The action taken Monday designates those sites for community events under city code, thus reserving them for annual activities and barring any other events at those times and places, similar to First Night and City Market days.
“We need to regain that narrative back in making sure that Charlottesville isn’t just about white supremacy, not just about Thomas Jefferson or the University of Virginia,” said Charlene Green, manager of the Office of Human Rights, “That this history and all that the city is about is very robust and very inclusive.”
City spokesman Brian Wheeler said the designation helps the city get ahead of any possible issues from follow-up events, such as occurred in 2018.
“We want to get out in front of it this year and the community felt like this was a good approach to take,” he said.
Each month of the summer would have a theme.
The month of May would focus on the city’s history of race relations. June would be centered on working toward economic and racial justice. July would be designated to honor community and neighborhood leaders. And four days in August would be set aside for remembrance.

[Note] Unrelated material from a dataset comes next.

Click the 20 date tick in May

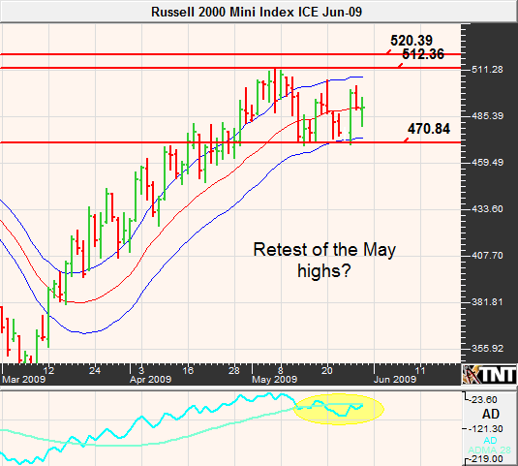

“I think it’s wonderful,” said Councilor Mike Signer, who was mayor during the white nationalist rallies.
The events could include music, speakers and family activities, but their exact nature hasn’t been finalized because they will be determined by community members.
Star Peterson, who was injured in the car attack, spoke in favor of the proposal and urged council to make it an annual event.
“I’m thrilled to hear that they are being organized by activists,” she said. “I ask that you fully fund the community unity every summer.”
In other business, council approved a $405,000 investment in Charlottesville’s peer-support services for people returning to the community after incarceration.
The money will help create a three-step pilot program focused on cutting down recidivism among former inmates, which refers to the likelihood someone will return to jail after being released.
The first step uses $30,000 to create a GO Peer Support training program, allowing 15 people to receive six weeks of formal training that focuses on peer navigation, professional boundaries, the local system of care, group facilitation, financial literacy, workplace readiness and computer skills.
After completing the program, participants would receive Peer Support Specialist and Wellness Recovery Action Plan Facilitator certifications.
Five of the training participants would be hired in step two, which uses $275,000 to establish a Home to Hope Peer Navigator Unit.
Among other services, specialists would help former inmates to get identification, connect with probation services and obtain stable housing.
The final $100,000 is flexible funding to address other needs for those returning to the community after incarceration, such as the first month’s rent, security deposits and health care.
Councilor Heather Hill said the money needs to be stretched as far as it can by tapping into existing resources.
“I want to make sure we are at least leveraging the partnerships we have in the community, not just those dollars that come from the city,” she said.